Input material:
#####

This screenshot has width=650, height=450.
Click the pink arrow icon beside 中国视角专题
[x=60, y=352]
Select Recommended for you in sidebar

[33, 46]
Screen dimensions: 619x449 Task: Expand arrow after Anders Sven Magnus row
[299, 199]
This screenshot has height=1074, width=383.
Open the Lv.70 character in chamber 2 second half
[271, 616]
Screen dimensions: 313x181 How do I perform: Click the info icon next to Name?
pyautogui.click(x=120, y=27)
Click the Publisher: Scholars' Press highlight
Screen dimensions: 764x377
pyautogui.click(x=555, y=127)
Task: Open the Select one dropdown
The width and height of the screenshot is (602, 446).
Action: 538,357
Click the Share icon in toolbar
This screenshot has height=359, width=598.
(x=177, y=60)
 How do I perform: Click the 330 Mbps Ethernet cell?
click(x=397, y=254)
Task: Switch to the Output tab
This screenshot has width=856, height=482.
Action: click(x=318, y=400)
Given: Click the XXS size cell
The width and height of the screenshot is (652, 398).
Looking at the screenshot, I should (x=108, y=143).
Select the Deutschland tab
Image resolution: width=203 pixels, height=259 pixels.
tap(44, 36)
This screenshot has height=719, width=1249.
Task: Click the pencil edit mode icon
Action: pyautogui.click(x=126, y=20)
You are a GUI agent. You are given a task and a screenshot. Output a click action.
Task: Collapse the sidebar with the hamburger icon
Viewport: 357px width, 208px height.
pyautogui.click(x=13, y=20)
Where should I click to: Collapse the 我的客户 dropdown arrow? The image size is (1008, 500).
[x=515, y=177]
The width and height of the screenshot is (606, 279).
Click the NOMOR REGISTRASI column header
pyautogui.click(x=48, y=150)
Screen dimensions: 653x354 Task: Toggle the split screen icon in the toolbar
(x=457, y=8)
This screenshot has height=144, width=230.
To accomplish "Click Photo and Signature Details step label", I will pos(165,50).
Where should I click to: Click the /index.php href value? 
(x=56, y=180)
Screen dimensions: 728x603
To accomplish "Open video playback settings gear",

#####

What to do: For the string "Output", go line by line through the material and copy every line that has it.

Task response:
Task: Switch to the Output tab
You are a GUI agent. You are given a task and a screenshot. Output a click action.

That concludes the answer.